Cold-related injuries

See also ch. 17

Cold weather-related injuries of the skin are mainly related to frost. They can, however, occur even when temperatures are above freezing, in particular with high winds and/or humidity, e.g. wet clothing. In addition to temperature, the duration of exposure will determine the extent and severity of cold weather-related injuries.

 Chilblains and trench foot may occur without the freezing of body tissue. Frostbite develops consequent to freezing of body tissue.

 Chilblains (pernio) are a common condition among outdoors workers that may develop in predisposed individuals after exposure to cold and humid conditions. This condition may also be the presenting sign of a connective tissue disorder. Chilblains reflect an abnormal vascular response during re-warming several hours after that the area has been exposed to cold. The skin becomes itchy, painful, reddish or purplish with areas of swelling, blisters or small open sores that may affect the fingers, toes, nose, or ears. Chilblains may last for days, and healing of the affected area several weeks. Besides cold-sensitivity of the affected area, there is usually no permanent damage. Prevention requires keeping the digits and ears warm and dry.

 Trench foot develops after prolonged exposure of the feet to a wet, cold environment and is more serious than chilblains. Tight fitting, constricting boots and footwear may exacerbate the condition. The foot is painful, itching and numb. The affected foot may swell and become red, blotchy or even bluish-black with advanced injury. As with chilblains, blisters and open sores can develop. Severe cases may result in tissue necrosis and gangrene.

 Frostbite is the most serious of the cold-related injuries. It usually affects the hands, feet, nose, ears, and cheeks. Decreased blood-flow and heat delivery to body tissues leads to damaging ice crystal formation and cell death. Re-warming causes vascular damage, metabolic abnormalities and ultimately leads to necrosis. The tissue damage is most pronounced following prolonged exposure to cold. Frostbite injuries can be classified as either superficial (involving the skin and subcutaneous tissues) or deep (extending beyond the subcutaneous tissues and involving tendons, muscles, nerves, and even bone).

 Superficial frostbite may cause pain, burning, tingling, numbness, pale skin, clear blisters, and firm-feeling skin with soft underlying tissue, which can move over bony ridges. Progressing injury that involves deeper tissue structures may result in complete loss of sensation and pale, yellowish, bluish, gray, or mottled skin in which blood-filled skin blisters may develop. The skin as well as the underlying tissue is firm, hard and solid. Advanced frostbite injury is indicated by blackening of the affected area and by development of gangrene.

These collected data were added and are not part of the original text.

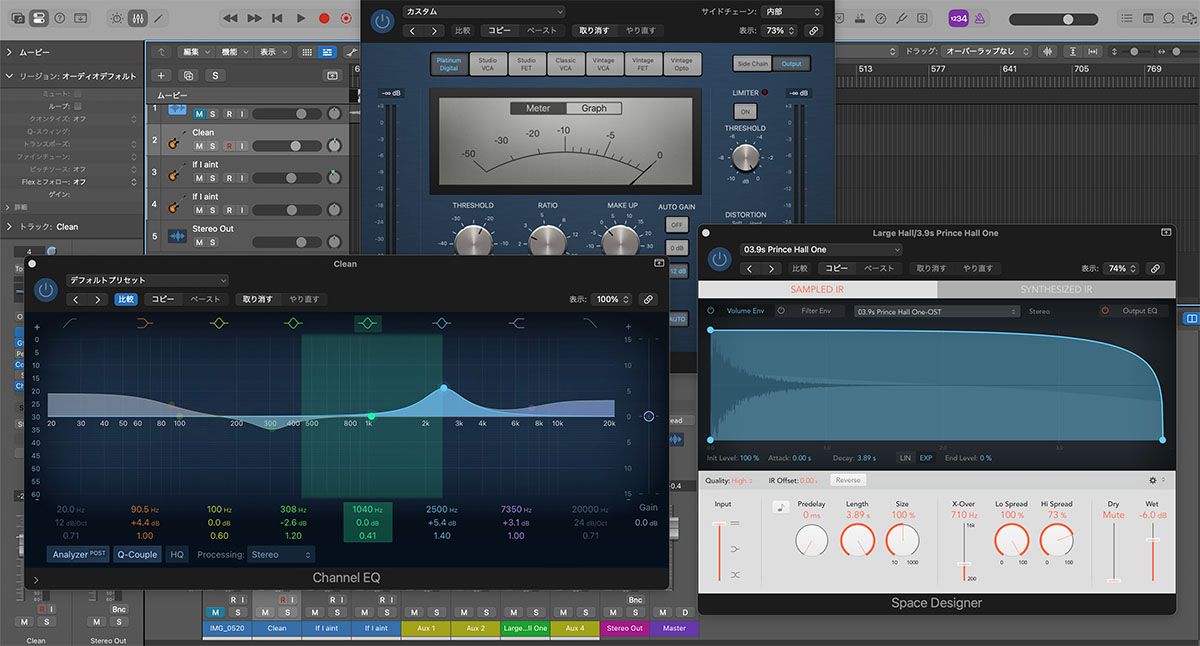Click the record button in transport bar
This screenshot has width=1200, height=646.
pyautogui.click(x=323, y=18)
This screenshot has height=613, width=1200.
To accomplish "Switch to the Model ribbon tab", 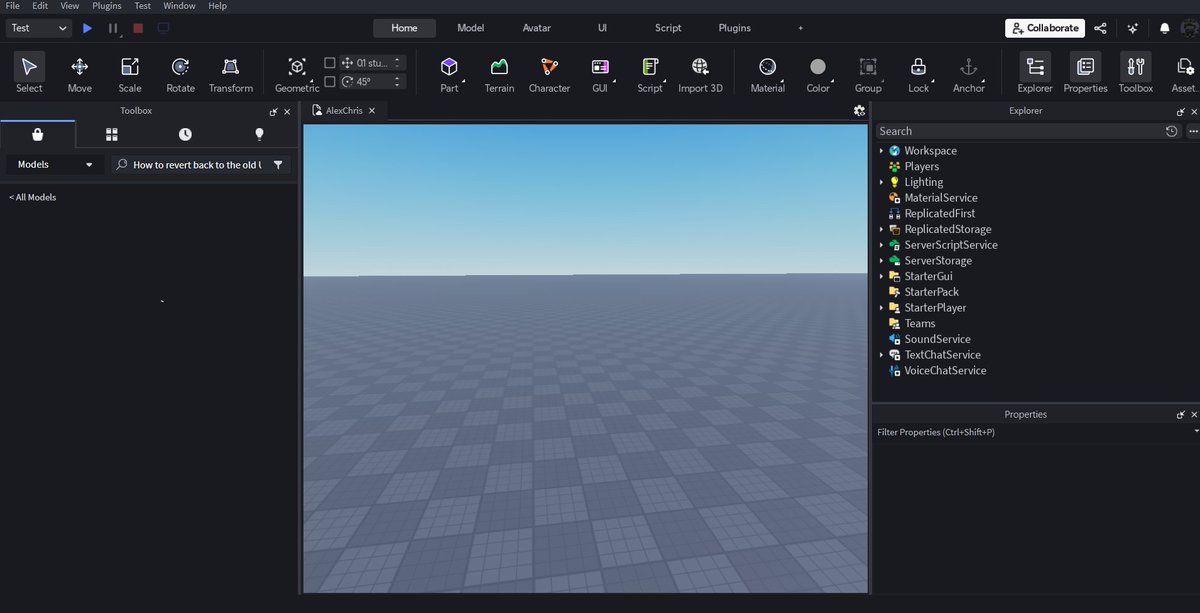I will coord(469,27).
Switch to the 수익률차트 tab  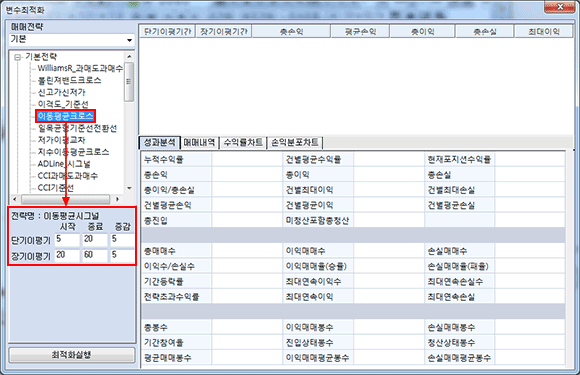pos(243,142)
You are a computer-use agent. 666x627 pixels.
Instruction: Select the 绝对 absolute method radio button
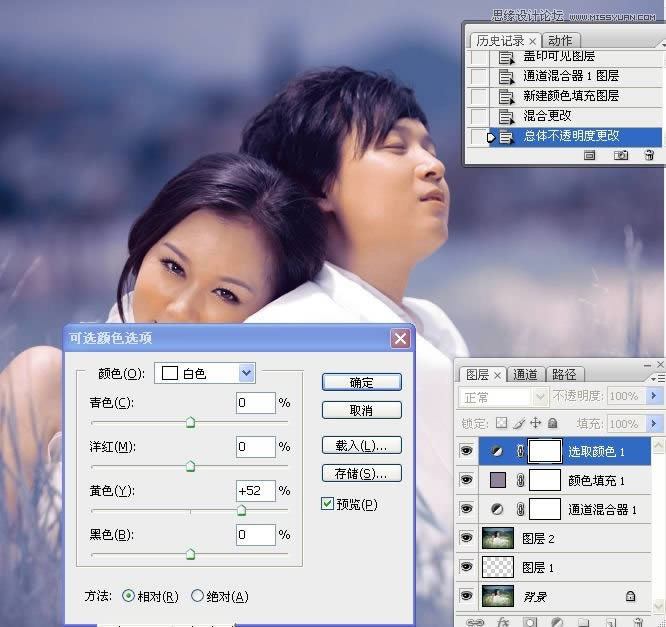(197, 596)
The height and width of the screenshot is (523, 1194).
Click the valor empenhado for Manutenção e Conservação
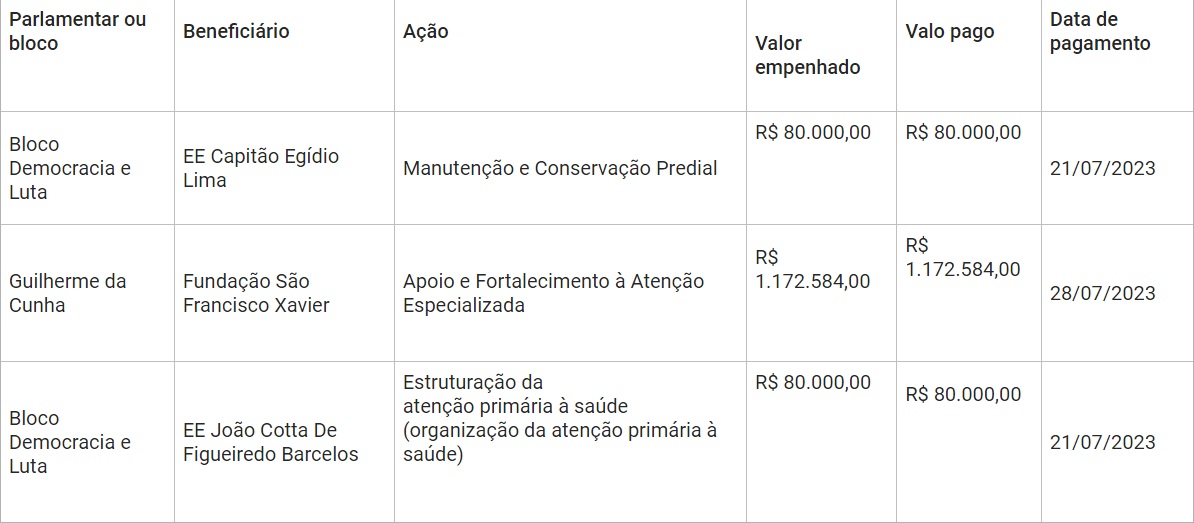pos(813,132)
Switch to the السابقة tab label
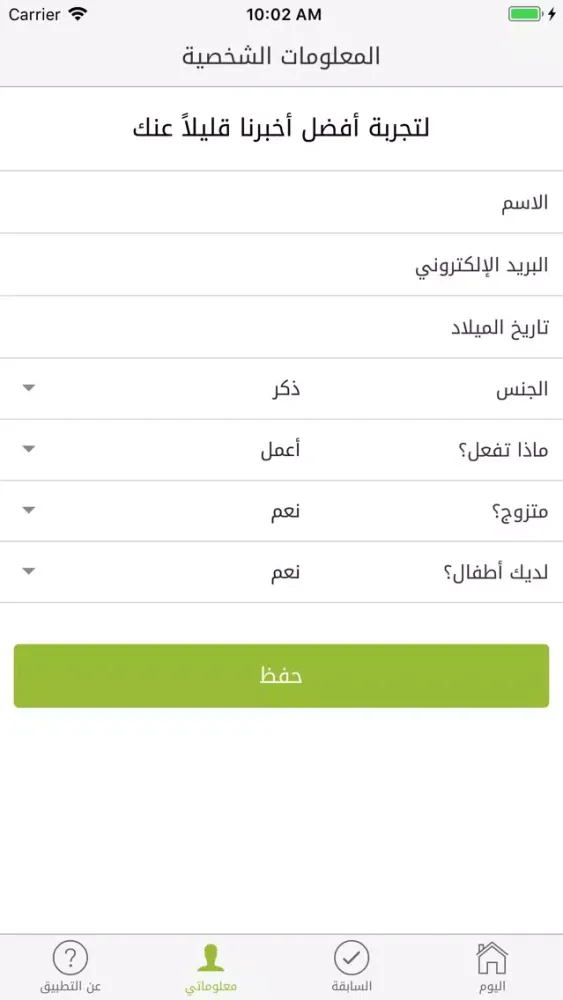563x1000 pixels. point(352,987)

 The seafarer with any cold weather-related injury should be removed from the cold environment to prevent further heat loss. Indoors, wet and constricting clothing should be replaced with dry clothing. Massaging or rubbing of the affected area should be avoided. Concomitant presence of hypothermia should also be dealt with.

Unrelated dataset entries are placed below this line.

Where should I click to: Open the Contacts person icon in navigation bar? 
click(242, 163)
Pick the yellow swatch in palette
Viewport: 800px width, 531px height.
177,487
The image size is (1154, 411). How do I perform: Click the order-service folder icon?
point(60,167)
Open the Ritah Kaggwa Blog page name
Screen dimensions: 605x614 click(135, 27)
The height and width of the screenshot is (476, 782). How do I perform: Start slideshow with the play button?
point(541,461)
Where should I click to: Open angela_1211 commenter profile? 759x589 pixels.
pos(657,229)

 Cream, optionally with a content of corticosteroids, may be beneficial with chilblains. Open sores should be kept clean and be monitored for signs of infection. Trench feet should be elevated, cleaned and air-dried. Antibiotics and/or surgical management may be necessary.

 Frostbite is a medical emergency, which requires treatment in a health-care facility. To prevent further trauma, the affected area should be wrapped in a dry clean bandage and cotton may be placed between the affected toes or fingers. Rapid re-warming is accomplished by immersing the affected area into 400 to 420C hot water until thawing is complete (20 – 40 minutes). Alternatively, warm wet packs at the same temperature may be used. Re-warming and thawing followed by refreezing leads to more severe tissue damage and must be avoided. The re-warming process may cause intense pain that requires oral or intravenous analgesics. After 1 to 3 months, the extent of tissue damage and the potential need for surgery may be assessed. Long-term sequelae such as sensitivity to the cold with associated pain or burning are common.